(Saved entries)
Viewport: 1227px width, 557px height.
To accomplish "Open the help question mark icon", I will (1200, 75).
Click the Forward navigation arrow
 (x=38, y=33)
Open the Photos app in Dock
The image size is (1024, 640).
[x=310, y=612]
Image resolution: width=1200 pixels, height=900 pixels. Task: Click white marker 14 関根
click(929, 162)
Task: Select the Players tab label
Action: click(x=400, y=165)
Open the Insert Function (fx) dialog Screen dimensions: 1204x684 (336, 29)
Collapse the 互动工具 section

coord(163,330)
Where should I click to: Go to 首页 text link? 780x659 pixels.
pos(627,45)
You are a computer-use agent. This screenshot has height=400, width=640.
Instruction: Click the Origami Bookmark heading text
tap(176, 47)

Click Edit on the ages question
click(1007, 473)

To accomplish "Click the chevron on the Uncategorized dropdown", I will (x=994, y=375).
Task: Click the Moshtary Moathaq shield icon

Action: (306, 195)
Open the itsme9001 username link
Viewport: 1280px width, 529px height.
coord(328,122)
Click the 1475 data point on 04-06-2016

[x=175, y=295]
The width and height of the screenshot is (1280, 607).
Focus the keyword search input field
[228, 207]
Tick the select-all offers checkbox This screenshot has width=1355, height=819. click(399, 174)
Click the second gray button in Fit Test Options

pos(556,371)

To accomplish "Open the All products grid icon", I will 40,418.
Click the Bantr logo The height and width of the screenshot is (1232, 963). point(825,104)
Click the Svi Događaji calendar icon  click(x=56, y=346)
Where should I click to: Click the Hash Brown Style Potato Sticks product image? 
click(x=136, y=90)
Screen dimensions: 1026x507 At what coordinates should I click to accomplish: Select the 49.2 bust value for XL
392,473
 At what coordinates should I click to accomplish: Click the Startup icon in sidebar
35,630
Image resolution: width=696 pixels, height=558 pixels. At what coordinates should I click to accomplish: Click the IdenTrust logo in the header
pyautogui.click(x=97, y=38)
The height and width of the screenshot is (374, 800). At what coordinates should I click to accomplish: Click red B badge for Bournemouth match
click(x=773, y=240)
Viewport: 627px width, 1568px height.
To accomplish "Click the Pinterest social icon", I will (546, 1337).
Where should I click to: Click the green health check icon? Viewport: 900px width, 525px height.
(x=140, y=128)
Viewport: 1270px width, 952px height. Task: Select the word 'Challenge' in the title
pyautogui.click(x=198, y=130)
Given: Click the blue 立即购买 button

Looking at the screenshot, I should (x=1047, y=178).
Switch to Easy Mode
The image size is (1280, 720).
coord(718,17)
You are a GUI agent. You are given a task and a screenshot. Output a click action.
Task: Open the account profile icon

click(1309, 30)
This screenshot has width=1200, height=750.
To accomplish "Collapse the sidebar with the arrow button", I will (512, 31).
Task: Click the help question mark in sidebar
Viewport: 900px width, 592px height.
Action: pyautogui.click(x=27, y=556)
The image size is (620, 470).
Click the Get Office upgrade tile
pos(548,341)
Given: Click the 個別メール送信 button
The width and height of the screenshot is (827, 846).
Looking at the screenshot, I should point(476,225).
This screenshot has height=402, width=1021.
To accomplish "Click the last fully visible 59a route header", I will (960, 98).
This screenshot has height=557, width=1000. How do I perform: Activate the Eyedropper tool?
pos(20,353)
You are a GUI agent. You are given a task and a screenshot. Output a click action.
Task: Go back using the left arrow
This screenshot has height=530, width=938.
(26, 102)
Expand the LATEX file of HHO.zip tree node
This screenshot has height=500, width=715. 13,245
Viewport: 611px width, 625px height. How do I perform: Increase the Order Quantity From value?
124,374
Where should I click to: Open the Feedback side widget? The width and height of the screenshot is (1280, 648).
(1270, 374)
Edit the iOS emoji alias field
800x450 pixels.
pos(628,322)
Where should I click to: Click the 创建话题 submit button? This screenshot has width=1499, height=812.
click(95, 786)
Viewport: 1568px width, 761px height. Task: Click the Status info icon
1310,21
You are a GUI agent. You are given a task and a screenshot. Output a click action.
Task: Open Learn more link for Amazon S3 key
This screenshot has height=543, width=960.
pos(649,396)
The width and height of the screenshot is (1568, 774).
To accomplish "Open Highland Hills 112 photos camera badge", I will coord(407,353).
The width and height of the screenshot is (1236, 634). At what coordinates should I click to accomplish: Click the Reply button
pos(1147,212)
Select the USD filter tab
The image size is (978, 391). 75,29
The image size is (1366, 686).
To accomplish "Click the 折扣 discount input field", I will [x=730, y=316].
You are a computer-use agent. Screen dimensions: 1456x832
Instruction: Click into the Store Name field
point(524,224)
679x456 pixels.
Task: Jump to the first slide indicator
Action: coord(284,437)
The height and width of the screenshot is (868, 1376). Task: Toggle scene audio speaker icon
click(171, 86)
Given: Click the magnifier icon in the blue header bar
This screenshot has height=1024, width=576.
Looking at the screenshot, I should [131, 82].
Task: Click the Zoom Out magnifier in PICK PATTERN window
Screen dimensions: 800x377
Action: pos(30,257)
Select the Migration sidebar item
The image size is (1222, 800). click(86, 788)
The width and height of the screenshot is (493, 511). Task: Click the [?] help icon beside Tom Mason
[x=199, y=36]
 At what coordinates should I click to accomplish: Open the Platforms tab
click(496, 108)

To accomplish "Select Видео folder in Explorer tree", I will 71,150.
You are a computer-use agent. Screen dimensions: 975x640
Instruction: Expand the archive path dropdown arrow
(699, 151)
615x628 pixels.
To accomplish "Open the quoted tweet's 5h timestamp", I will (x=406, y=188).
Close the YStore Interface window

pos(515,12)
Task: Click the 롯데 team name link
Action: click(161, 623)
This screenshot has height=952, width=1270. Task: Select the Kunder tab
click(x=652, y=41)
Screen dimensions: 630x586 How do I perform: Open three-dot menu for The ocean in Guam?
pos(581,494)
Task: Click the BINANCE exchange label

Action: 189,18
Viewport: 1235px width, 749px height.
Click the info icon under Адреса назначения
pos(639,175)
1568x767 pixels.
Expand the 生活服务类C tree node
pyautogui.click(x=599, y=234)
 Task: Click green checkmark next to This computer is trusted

● ASSIGNED TASK
Among the entries above, locate the lines containing "800x450 pixels." and "Task: Open Learn more link for Amazon S3 key", and transcribe exactly those two lines and all lines between.

● OUTPUT OF THE TASK
800x450 pixels.
pos(628,322)
Where should I click to: Click the 创建话题 submit button? This screenshot has width=1499, height=812.
click(95, 786)
Viewport: 1568px width, 761px height. Task: Click the Status info icon
1310,21
You are a GUI agent. You are given a task and a screenshot. Output a click action.
Task: Open Learn more link for Amazon S3 key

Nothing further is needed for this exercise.